Selasa, 21 Mei 2019, selasai berbuka bersama dengan kawan-kawan Komunitas Gubuak Kopi di Surau Tuo AMR. Kami melanjutkan kembali diskusi tentang “bagaimana komunitas bekerja” yang akan dijelaskan oleh Albert Rahman Putra, ketua umum Komunitas Gubuak Kopi.
Pertemuan kali ini merupakan agenda ke-2 dari rangkaian silaturahmi Komunitas Gubuak Kopi ke Surau Tuo AMR. Sebuah perkumpulan Alumni Madrasah Tarbiyah Islamiyah Canduang yang sedang berkuliah di Kota Padang, yang mengontrak suatu rumah dan mereka sebut dengan Surau Tuo.
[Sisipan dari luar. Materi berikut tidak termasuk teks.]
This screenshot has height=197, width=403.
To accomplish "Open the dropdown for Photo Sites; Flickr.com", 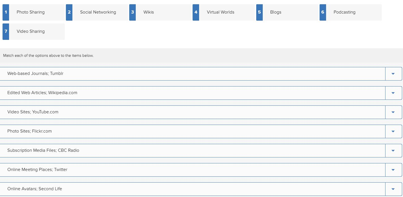I will click(393, 131).
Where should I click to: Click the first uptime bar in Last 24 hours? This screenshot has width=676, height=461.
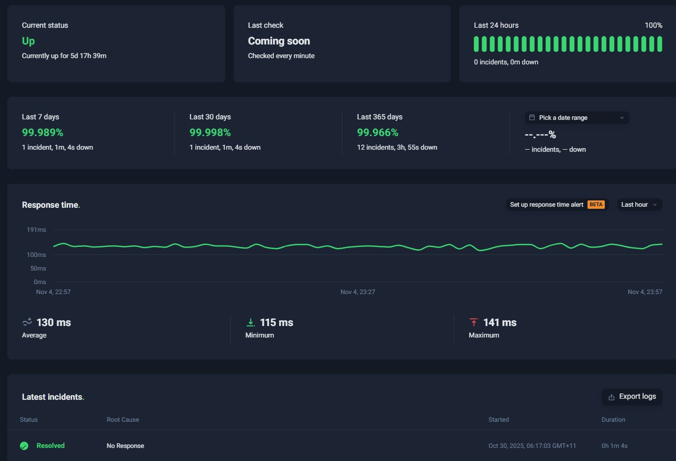click(476, 44)
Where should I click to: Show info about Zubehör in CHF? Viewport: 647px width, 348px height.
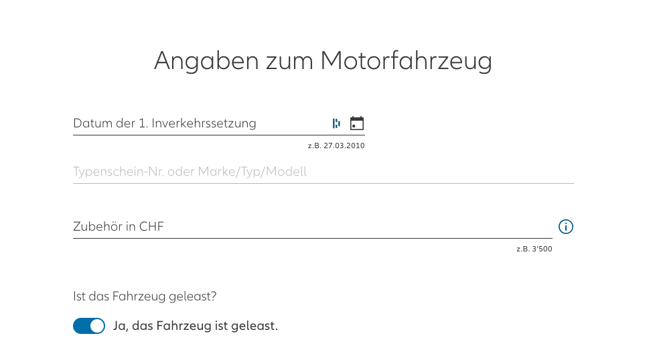[x=566, y=227]
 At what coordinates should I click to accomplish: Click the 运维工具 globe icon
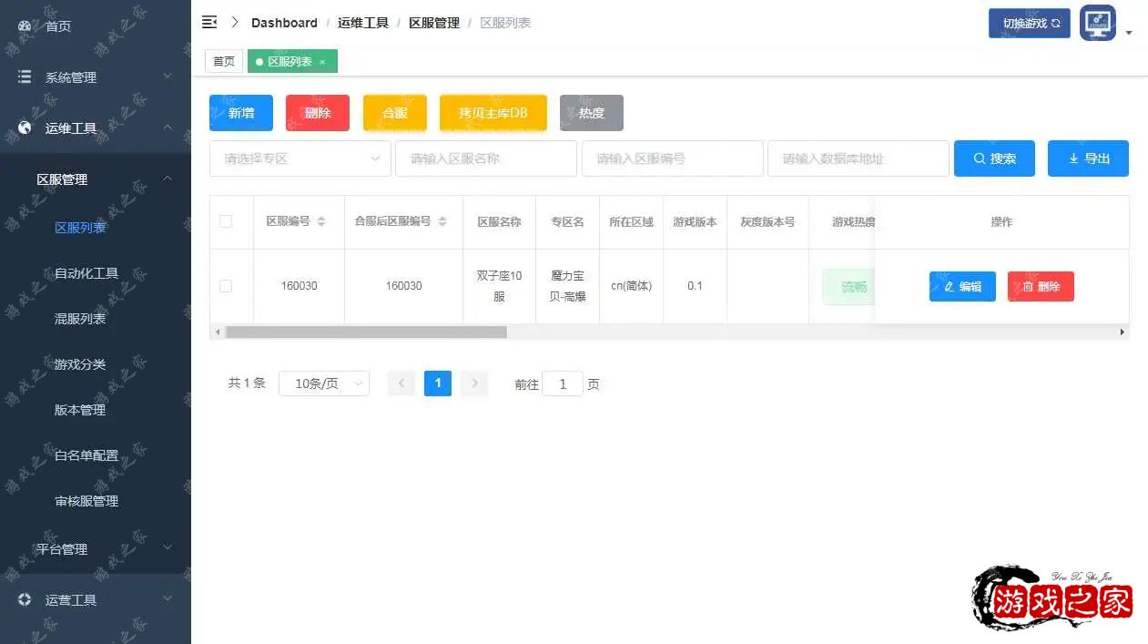25,128
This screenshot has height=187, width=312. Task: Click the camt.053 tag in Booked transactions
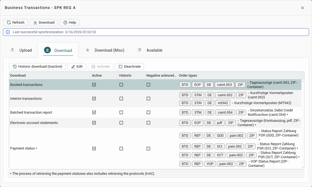224,85
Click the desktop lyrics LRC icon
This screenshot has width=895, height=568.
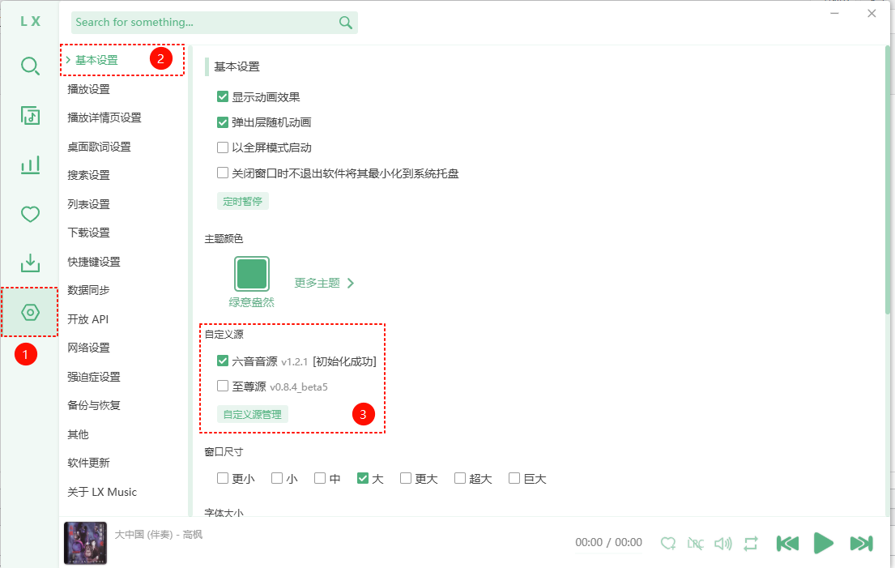(x=695, y=543)
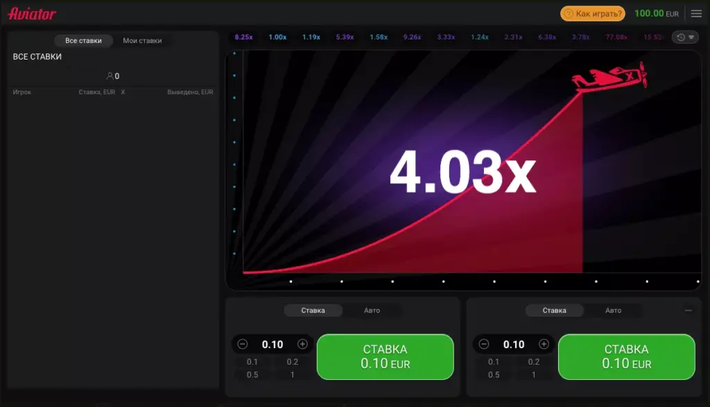This screenshot has height=407, width=710.
Task: Switch right bet panel to "Авто" mode
Action: pos(613,311)
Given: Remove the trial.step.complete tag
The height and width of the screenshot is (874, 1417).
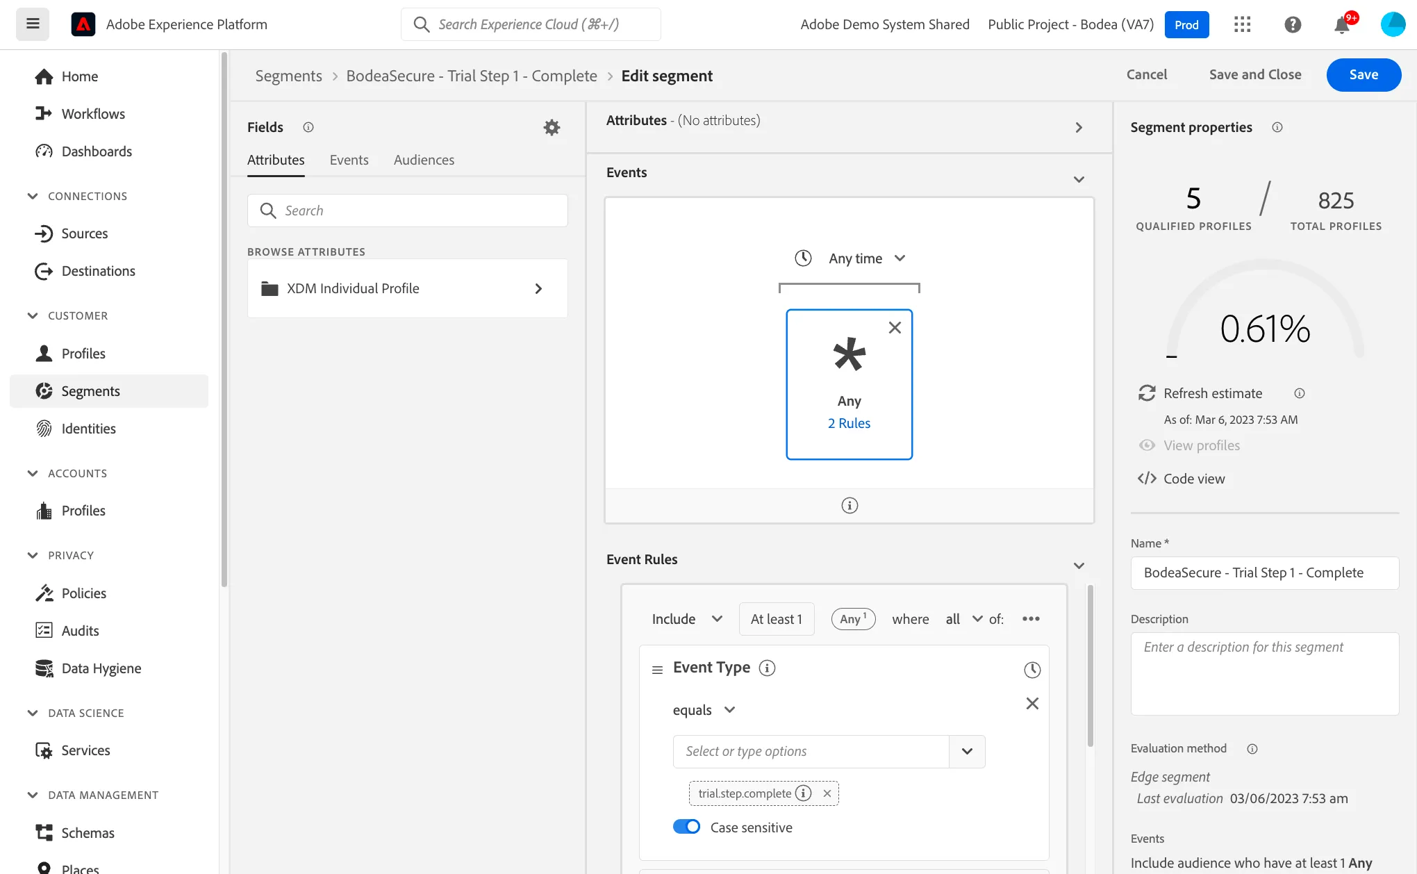Looking at the screenshot, I should (827, 793).
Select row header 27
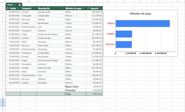The width and height of the screenshot is (185, 112). 3,100
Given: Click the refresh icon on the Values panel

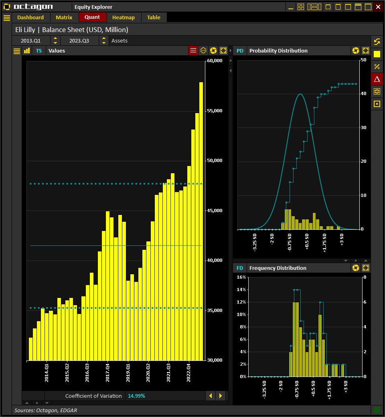Looking at the screenshot, I should point(213,50).
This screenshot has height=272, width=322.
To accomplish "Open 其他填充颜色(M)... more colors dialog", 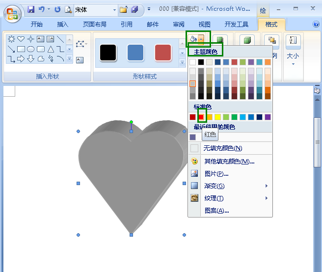I will tap(229, 161).
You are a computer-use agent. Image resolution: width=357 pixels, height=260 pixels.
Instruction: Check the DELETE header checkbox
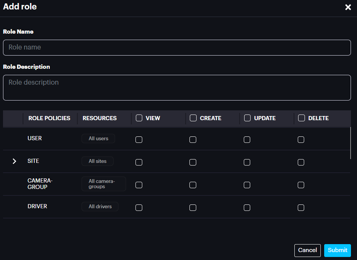(x=302, y=118)
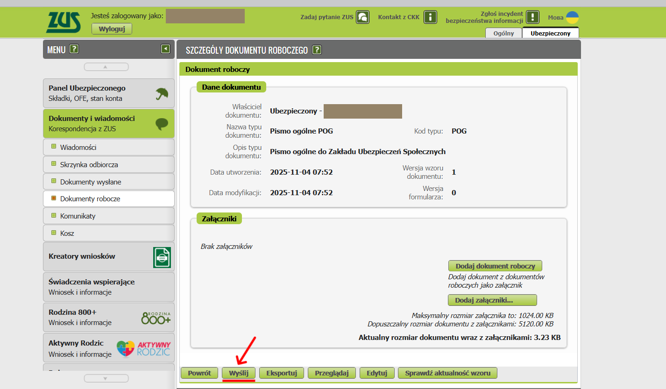
Task: Open help icon beside Szczegóły dokumentu roboczego
Action: click(x=317, y=50)
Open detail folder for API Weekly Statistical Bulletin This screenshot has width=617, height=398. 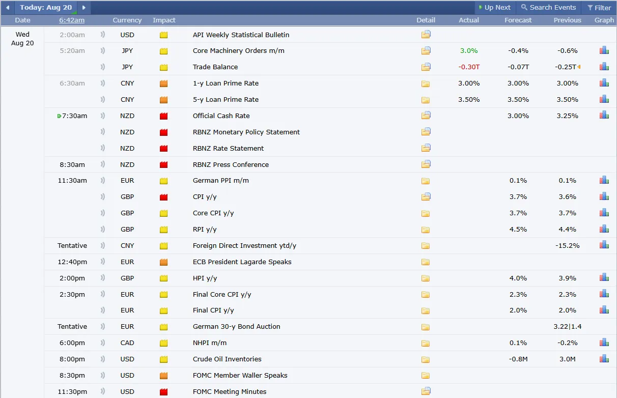click(426, 35)
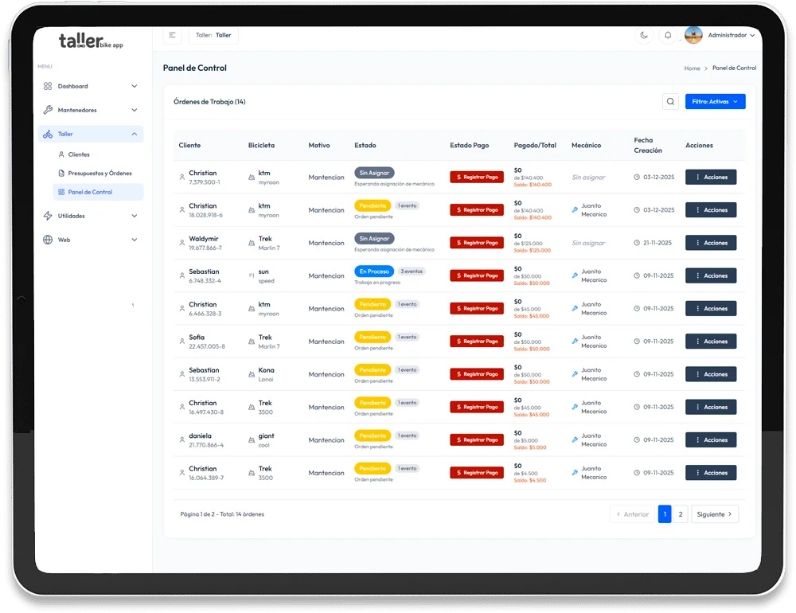Screen dimensions: 796x613
Task: Select Presupuestos y Órdenes menu item
Action: click(100, 173)
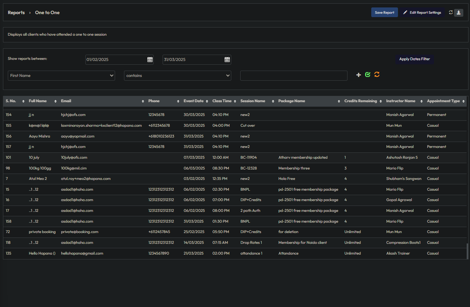Viewport: 470px width, 307px height.
Task: Click the orange reset filters icon
Action: click(x=377, y=75)
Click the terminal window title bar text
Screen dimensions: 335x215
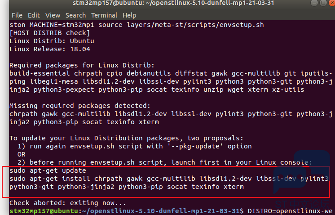(173, 3)
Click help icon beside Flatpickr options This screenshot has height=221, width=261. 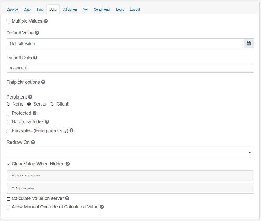tap(43, 82)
Dibuka oleh Adi Holil Ashabul Yamin, sebagai moderator yang akrab disapa holil, dan tentunya juga seorang Inyiak Surau, sapaan kami pada para penghuni surau. Nah, lambat laun diskusi dibawakan oleh Albert dari Komunitas Gubuak Kopi, dengan sangat ringan dan pembawaannya yang tenang.
Defenisi ‘komunitas’ yang selama ini kami kenal, berbeda jauh dari ekspetasi setelah Bang Albert jelaskan. Kami mengira komunitas itu harus punya Badan Hukum, ternyata hal yang begitu cuman formalitas saja, khususnya ketika harus berhadapan dengan birokrasi. Namun, memang sebaiknya kita memiliki AD/ART untuk kebutuhan memahami kerja organisasi.
“oi nyiak ndak rumik bagai doh” (hei inyiak, tidak rumit kok), begitu kami mempersadar diri dari hal yang tak berat itu.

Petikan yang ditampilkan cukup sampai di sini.